Ross Levine, the Booth Derbas Family/Edward Lazear Senior Fellow at the Hoover Institution, said the Fed’s practice of insuring the liability holders of financial institutions was encouraging more risky behaviour and creating a fragile system in the longer run.
“This means those financial institutions are likely to take excessive risk, because the people with the money on the line don’t have their money on the line, because the government will bail them out.”
“Without those entities providing governance over the financial institutions, the degree to which they are going to allocate capital effectively to the people with the best entrepreneurial ideas is diminished,” he added.
Levine, who is also a research associate at the US National Bureau of Economic Research, has previously criticised the Fed’s perceived lack of regulatory power through the global financial crisis and other banking crisis in the US. He has also criticised the high incentives of financial services executives.
The question I always asks regulators when a major bank fails in the US: what decision maker at that institution loses their house? And the answer is either silence or murders of ‘nobody’, he said.
“If you have a financial system in which the decision makers don’t share in the downside, this simply cannot be sustained for the long run, and so that incentive is what scares me.”
He says the Fed has essentially insured all liability holders in financial institutions, except for shareholders, even though by regulation, a large bank in the US cannot have a shareholder that controls more than 5% of the equity.
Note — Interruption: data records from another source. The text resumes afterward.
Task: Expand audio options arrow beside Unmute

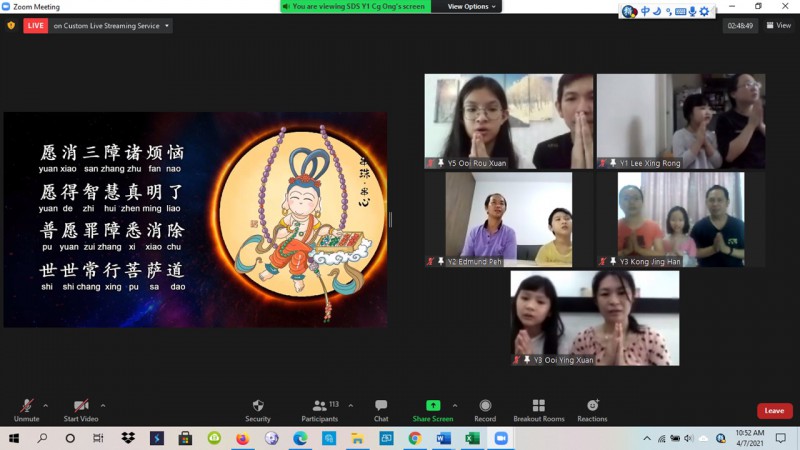Action: [x=45, y=405]
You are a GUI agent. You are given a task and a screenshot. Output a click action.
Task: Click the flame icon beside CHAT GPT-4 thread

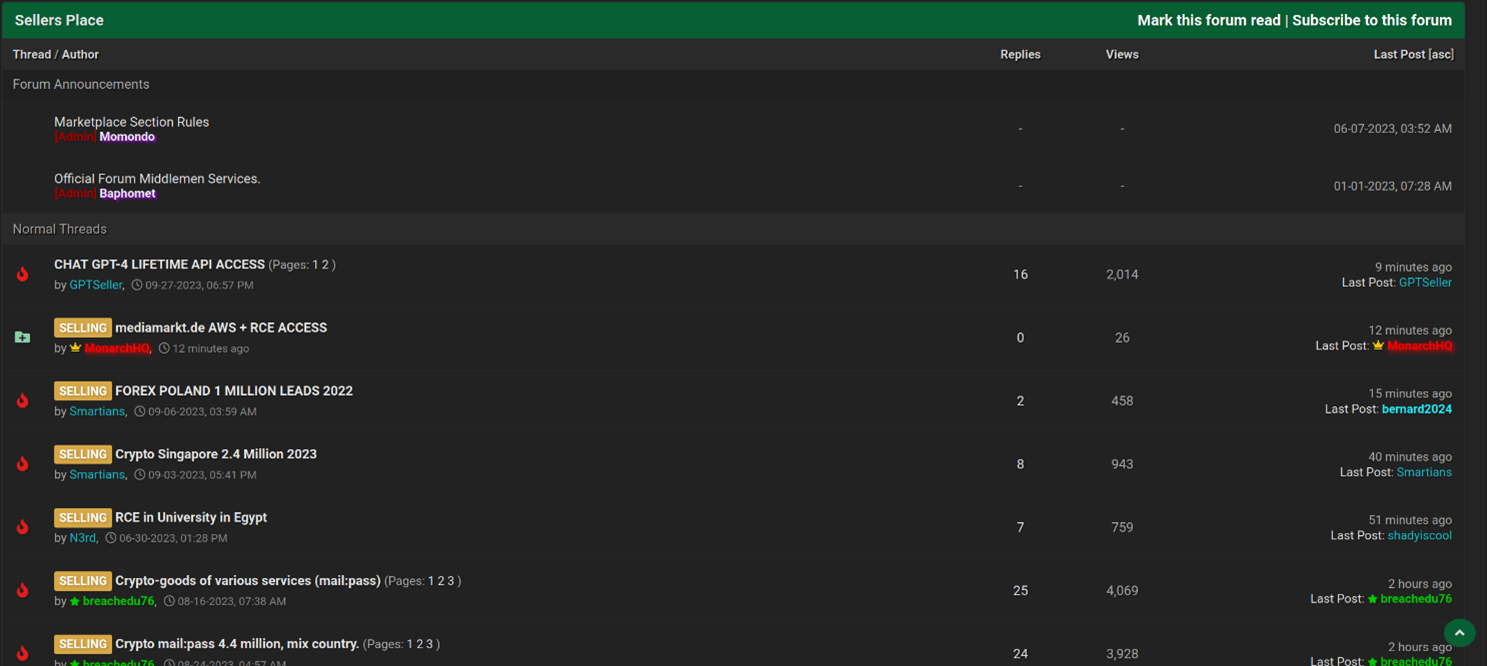tap(22, 274)
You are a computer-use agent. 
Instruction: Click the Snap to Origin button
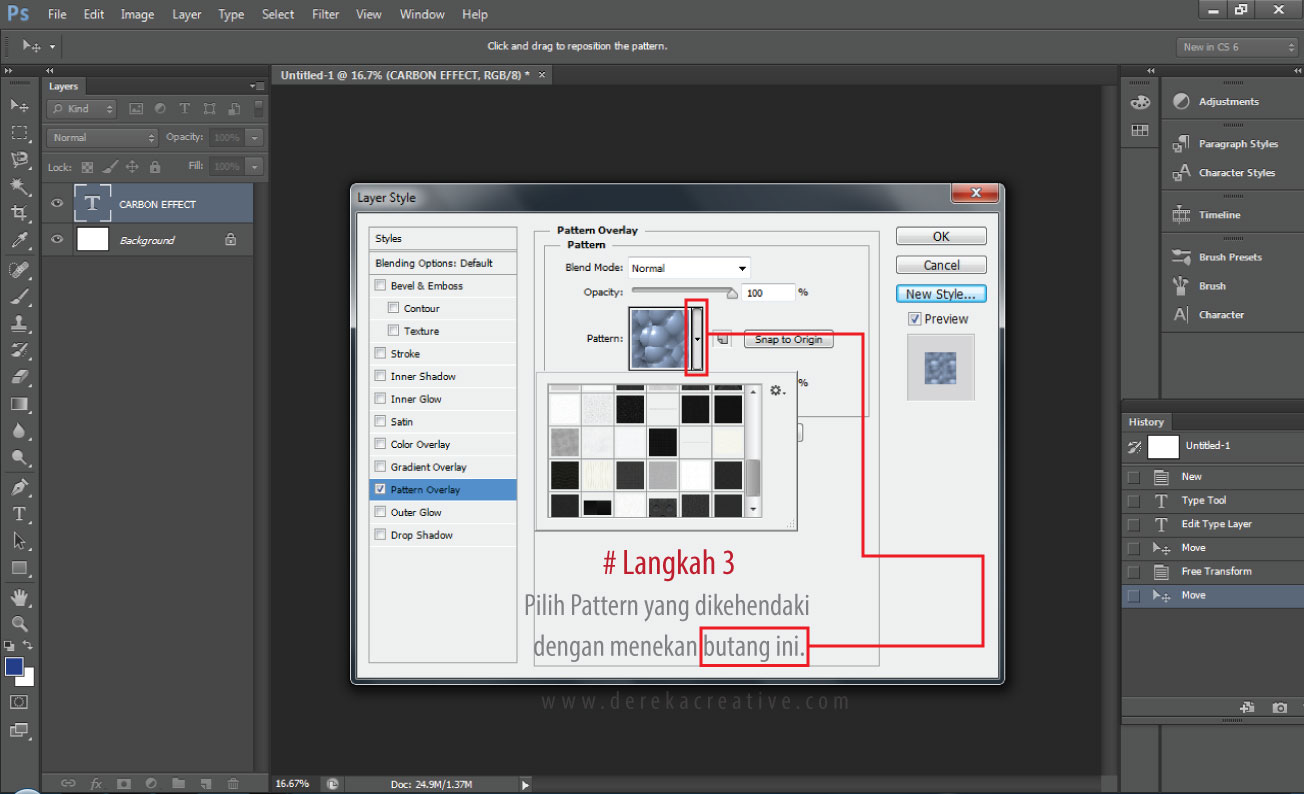pyautogui.click(x=788, y=340)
That means all liability holders who are supposed to provide governance are insured, so the only entity that can really be in a position to monitor excessive risk taking, are the regulators.
“I think the Fed is caught within the context of a political and social expectations in the US. We don’t interfere with free markets, but at the same time, we don’t want people to lose money, so we’re going to provide this insurance for liability holders,” Levine said.
“You can’t have both of those. You can’t have insurance of the liability holders, which encourages excessive risk taking, without the regulation that constrains the excessive risk taking, and philosophically, the US doesn’t seem to be able to resolve this.”
Reliable Indicator
Levine says his research has shown that the financial sector has been fundamentally important for promoting economic prosperity across the US states and across the world more generally.
It is also one of the most reliable indicators about how an economy is going to perform in the long run.
“How an economy’s financial sector is performing, how open it is for competition, is its regulatory system one that promotes competition?. These sets of analysis are a very useful way to understand and predict which countries are going to succeed.”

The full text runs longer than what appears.